[start Supplied information]

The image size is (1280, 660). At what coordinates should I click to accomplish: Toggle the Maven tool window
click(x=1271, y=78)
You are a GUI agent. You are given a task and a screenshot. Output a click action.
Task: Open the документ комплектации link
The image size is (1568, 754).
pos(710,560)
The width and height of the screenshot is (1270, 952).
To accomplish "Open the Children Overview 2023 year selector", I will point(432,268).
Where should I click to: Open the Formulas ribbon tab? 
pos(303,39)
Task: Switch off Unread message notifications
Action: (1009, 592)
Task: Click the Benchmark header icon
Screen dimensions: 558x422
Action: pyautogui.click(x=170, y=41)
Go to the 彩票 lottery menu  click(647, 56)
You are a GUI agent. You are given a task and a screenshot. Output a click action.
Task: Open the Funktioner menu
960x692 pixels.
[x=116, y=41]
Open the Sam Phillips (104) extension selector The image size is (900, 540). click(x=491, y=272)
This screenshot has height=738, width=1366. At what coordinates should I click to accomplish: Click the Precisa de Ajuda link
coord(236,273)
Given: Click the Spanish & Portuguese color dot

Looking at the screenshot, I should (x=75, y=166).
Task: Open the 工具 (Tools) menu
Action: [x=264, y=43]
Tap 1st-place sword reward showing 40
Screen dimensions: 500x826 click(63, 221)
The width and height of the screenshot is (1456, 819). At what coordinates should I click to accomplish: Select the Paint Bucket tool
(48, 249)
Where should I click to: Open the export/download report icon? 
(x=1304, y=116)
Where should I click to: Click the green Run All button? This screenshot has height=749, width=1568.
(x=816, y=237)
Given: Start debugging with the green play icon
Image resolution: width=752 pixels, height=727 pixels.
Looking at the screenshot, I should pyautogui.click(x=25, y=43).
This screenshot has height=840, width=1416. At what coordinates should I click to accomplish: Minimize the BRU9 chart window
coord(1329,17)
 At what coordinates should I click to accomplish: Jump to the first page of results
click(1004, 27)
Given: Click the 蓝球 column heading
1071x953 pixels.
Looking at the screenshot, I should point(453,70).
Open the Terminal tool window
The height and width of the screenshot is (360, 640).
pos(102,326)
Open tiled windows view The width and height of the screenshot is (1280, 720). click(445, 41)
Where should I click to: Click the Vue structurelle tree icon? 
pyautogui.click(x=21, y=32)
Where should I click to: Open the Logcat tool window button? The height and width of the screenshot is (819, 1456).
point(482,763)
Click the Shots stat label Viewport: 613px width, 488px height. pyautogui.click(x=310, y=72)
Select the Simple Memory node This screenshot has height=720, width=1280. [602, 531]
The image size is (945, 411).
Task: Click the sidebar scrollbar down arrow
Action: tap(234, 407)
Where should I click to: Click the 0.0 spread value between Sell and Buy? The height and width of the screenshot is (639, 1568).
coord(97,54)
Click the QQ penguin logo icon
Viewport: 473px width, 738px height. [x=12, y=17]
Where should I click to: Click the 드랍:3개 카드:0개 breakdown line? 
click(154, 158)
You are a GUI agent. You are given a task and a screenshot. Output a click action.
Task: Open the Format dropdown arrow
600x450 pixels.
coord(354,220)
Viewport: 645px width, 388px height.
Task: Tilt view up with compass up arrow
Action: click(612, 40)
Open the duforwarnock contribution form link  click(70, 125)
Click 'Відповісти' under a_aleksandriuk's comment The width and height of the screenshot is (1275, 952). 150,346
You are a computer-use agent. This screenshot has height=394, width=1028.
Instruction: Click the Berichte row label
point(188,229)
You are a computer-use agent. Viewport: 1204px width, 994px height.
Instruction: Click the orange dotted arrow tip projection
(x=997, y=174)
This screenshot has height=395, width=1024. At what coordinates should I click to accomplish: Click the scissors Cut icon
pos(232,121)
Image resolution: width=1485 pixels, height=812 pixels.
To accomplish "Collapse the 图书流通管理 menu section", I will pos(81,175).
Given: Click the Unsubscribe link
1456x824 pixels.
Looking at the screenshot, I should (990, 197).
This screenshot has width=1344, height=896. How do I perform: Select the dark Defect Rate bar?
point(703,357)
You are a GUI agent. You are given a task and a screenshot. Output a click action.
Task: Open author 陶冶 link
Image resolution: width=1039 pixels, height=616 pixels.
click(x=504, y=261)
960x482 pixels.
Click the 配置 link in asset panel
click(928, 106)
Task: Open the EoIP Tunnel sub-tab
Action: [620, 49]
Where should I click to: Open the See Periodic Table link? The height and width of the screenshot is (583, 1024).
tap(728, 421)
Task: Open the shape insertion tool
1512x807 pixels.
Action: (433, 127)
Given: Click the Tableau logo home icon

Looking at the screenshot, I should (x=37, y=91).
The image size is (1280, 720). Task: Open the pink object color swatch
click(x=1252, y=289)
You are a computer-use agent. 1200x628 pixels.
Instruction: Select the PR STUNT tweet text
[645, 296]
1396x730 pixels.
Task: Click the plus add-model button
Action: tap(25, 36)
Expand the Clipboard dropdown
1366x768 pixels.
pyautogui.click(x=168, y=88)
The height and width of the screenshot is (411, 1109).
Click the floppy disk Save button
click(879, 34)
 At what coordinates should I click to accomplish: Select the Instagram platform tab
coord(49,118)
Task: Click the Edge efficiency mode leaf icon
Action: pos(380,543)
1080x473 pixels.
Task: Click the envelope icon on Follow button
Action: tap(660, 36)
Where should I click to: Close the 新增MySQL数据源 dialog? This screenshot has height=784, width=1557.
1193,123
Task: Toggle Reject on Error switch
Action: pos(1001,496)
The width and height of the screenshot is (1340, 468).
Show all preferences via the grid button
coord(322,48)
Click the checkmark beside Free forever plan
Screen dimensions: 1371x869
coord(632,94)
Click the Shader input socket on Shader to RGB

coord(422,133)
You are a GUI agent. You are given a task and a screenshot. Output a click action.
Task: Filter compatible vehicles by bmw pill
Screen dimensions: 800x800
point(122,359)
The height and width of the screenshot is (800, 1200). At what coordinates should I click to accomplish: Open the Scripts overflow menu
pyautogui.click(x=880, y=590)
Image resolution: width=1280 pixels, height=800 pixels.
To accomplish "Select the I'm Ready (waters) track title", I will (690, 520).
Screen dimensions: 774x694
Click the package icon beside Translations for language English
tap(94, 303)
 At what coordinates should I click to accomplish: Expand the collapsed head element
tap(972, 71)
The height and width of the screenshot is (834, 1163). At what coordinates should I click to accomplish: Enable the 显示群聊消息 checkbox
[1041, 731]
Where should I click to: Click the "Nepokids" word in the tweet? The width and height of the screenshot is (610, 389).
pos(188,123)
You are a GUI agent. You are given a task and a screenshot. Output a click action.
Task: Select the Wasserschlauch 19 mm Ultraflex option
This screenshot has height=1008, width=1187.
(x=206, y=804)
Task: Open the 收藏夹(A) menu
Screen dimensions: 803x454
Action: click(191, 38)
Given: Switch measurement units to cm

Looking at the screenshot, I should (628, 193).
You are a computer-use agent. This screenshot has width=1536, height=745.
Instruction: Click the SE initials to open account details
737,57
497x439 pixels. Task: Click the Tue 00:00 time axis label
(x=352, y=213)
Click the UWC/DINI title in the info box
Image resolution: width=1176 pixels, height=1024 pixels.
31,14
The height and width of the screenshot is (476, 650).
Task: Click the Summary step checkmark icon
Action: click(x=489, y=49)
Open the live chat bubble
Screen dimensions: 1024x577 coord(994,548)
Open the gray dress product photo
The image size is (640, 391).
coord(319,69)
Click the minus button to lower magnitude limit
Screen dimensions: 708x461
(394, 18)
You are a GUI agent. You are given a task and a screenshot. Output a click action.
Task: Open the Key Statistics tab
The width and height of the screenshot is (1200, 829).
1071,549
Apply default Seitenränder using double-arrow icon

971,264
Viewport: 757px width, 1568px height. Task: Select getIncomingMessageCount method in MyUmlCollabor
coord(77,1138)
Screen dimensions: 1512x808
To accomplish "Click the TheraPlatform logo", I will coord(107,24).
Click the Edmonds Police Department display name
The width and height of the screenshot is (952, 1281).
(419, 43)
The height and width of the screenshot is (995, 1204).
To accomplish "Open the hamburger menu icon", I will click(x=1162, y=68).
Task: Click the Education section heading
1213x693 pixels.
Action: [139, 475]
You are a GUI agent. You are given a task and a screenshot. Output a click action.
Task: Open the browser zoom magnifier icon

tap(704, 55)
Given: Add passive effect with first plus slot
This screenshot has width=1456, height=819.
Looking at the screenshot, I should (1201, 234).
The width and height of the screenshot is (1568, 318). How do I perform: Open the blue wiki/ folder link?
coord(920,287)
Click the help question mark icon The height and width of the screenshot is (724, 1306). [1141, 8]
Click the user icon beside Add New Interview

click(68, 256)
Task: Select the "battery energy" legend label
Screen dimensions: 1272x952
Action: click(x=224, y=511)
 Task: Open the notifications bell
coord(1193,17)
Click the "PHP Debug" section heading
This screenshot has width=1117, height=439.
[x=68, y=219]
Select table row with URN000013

[end Supplied information]

Copy the rows above word for word, starting at the line that contains "Where should I click to: Click the 드랍:3개" and ending after the line that contains "Click 'Відповісти' under".

*The solution*:
Where should I click to: Click the 드랍:3개 카드:0개 breakdown line? 
click(154, 158)
You are a GUI agent. You are given a task and a screenshot. Output a click action.
Task: Open the Format dropdown arrow
600x450 pixels.
coord(354,220)
Viewport: 645px width, 388px height.
Task: Tilt view up with compass up arrow
Action: click(612, 40)
Open the duforwarnock contribution form link  click(70, 125)
Click 'Відповісти' under a_aleksandriuk's comment The width and height of the screenshot is (1275, 952). 150,346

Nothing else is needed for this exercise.